Even harder to accept that Andy wouldn’t consider trying...
So she’d opted to stay, but had packed her bags, moving into the flat downstairs, built to house the locums his parents had hired to replace Andy’s mother during her own maternity leave.
Did the townspeople know?
Was there gossip?
Ellie assumed they did and that the gossip existed as it did in all country towns, but few attempted to discuss their situation, although she often felt the warmth of their compassion.
The separate living and work situation had turned out for the best, Ellie thought glumly as she made her way through to the surgery and nodded a good morning to Maureen, her receptionist-cum-nurse, who was busy hanging tinsel along the front of her desk.
Dismissing the idea that it could possibly be that close to Christmas when she herself felt so bleak, her thoughts tracked back to Andy... But how were they going to cope with Christmas?
Didn’t the very word conjure up togetherness?
Joy and laughter and sharing...
Happiness, and hope for the future...
Could they carry on with Christmas celebrations as if nothing had ever happened? Sit at one of their tables—just the two of them—with silly paper hats on their heads, reading even
sillier jokes?
The ache in Ellie’s heart deepened, but suddenly she knew.
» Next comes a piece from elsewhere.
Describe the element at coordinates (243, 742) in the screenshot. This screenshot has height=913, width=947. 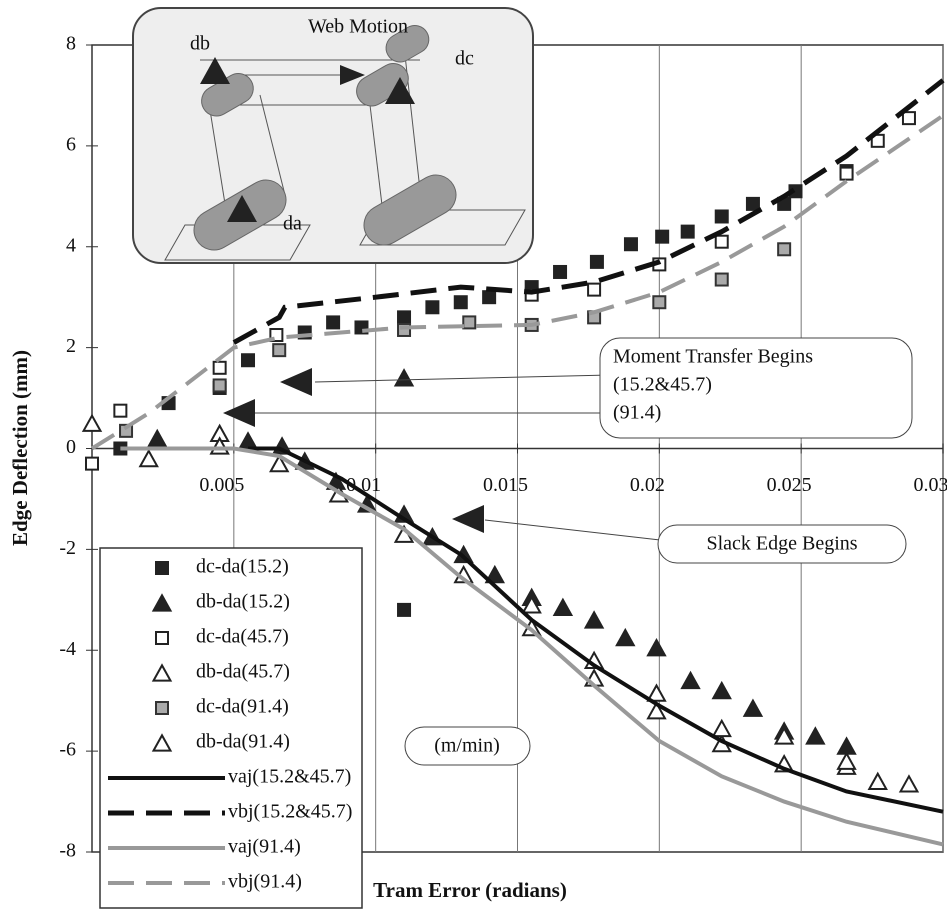
I see `legend-label: db-da(91.4)` at that location.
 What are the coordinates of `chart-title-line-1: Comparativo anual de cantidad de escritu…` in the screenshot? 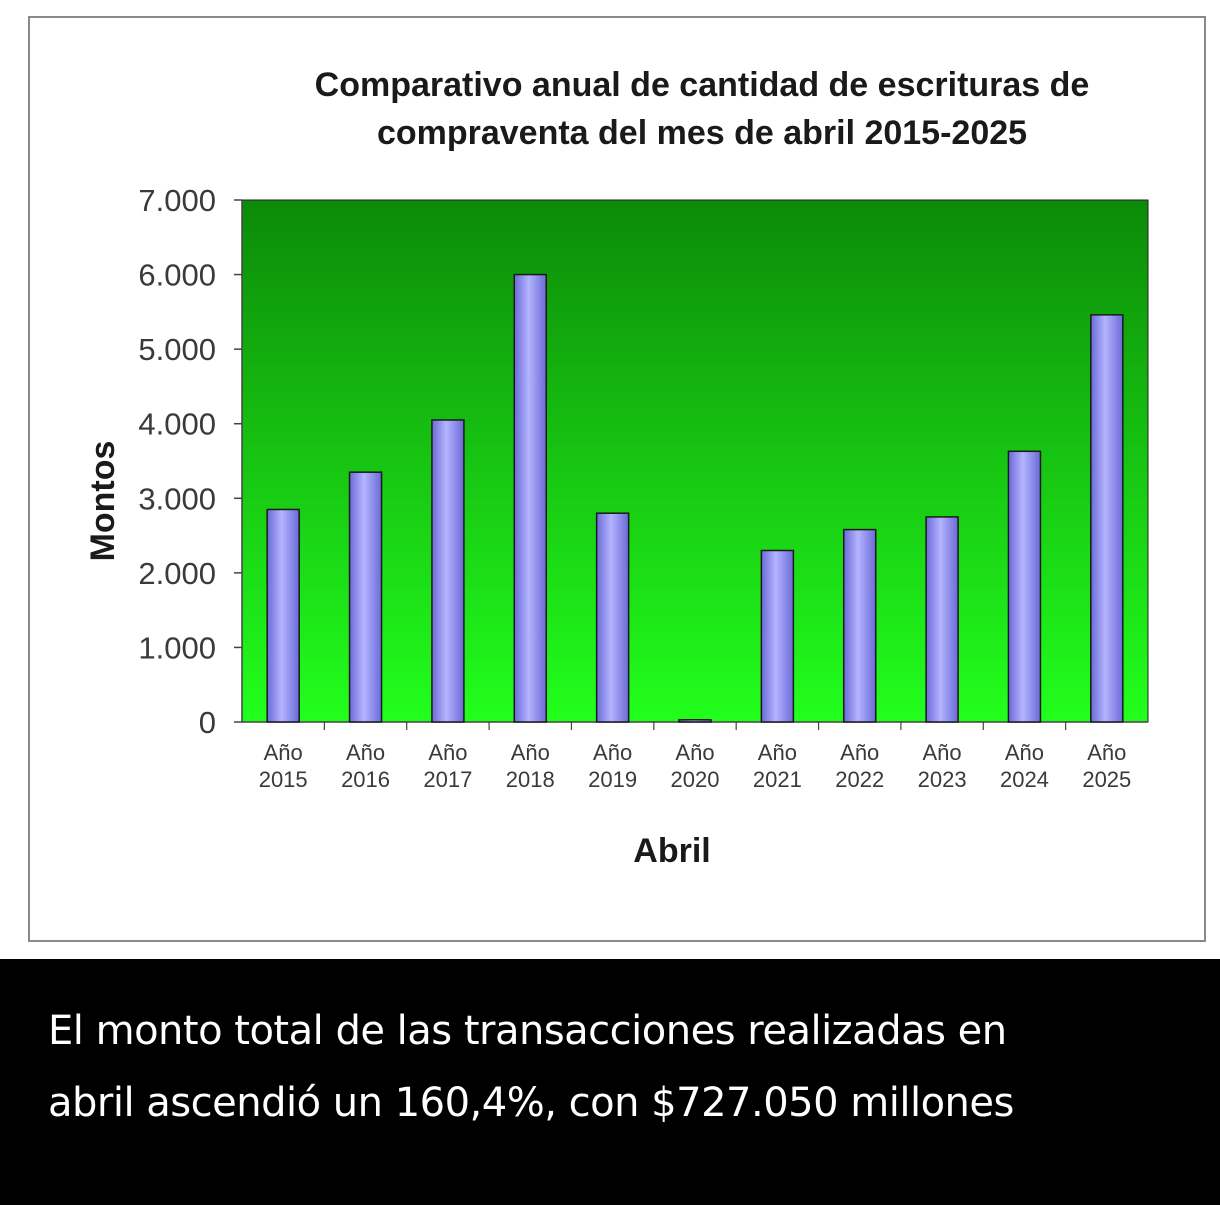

She couldn’t do Christmas, not here, not with Andy—she couldn’t go on with things the way they were. If she advertised now, she might find a young doctor, fresh out of GP training, who’d like the challenge of working in the bush. Or a skilled, well-qualified migrant, happy to spend three years working in the country before applying for permanent citizenship.
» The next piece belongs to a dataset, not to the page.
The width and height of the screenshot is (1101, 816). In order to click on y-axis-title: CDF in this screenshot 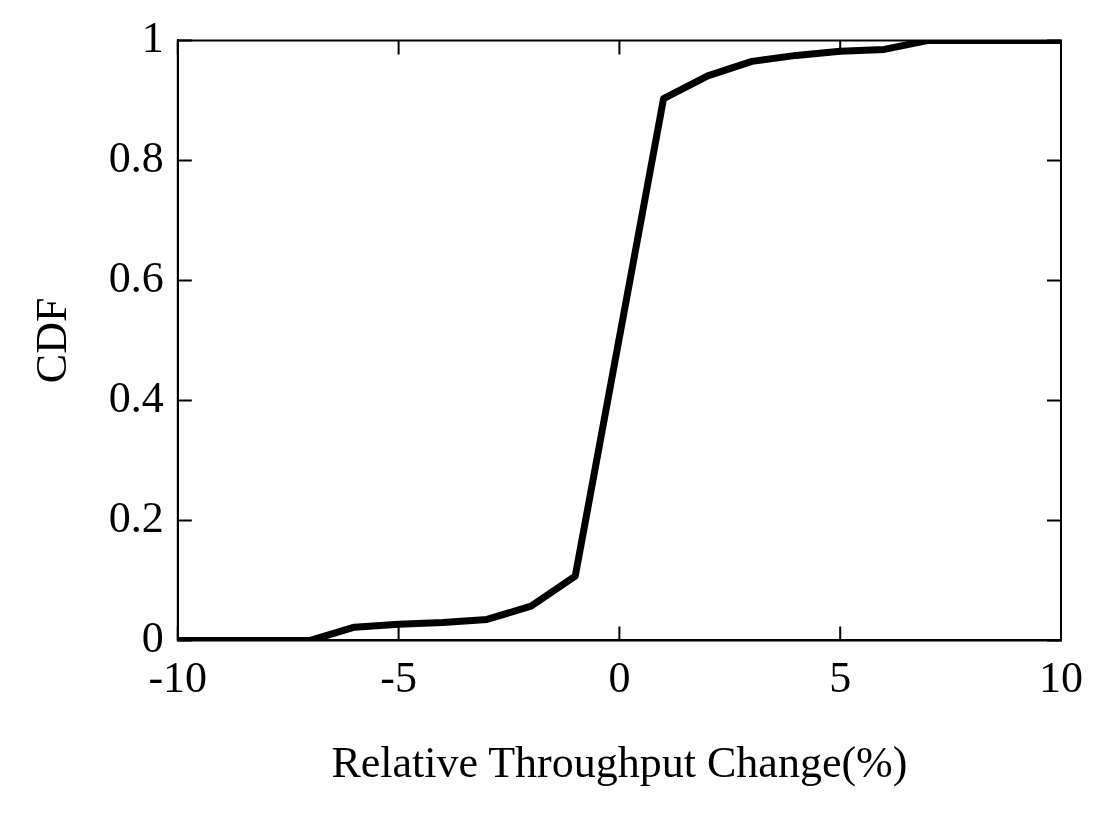, I will do `click(51, 340)`.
She was sure there’d be someone.
She wouldn’t actually get a new appointee until January, when staff changes were generally made, but if she stayed until just before Christmas, then Andy could manage any emergencies for a week or two.
She’d go—
Where would she go?
Where the hell would she go?
Back to the city?
To what?
Ellie shook her head. That idea had zero appeal to her.
And she’d grown to love this town and its people so maybe she should go to another country town—one without Andy in it!
Ellie could feel her heart weeping at the thought, but she had to accept they couldn’t go on as they were.
‘What’s Andy up to with this soccer club idea of his?’
Maureen interrupted her gloomy thoughts as she pushed the final tack into place on the tinsel and fetched Ellie the mail.
Ellie shook her head, clearing Christmas—and leaving—from her mind.
Why had Andy started the soccer club? Had he told her while she was busy checking out all the familiar bits of the man she knew so well?
Loved, even?
‘I know he’s having a barbecue for them on Saturday; our side veranda seems to have become the unofficial clubhouse. And some of the kids I’ve seen coming and going are far from athletic types, so I guess he’s doing it to raise their fitness levels.’
‘My Josie’s joined,’ Maureen said, ‘and you know the worry I have with her weight. I would have thought she’d be the last person picked for any team, so maybe fitness is behind it.’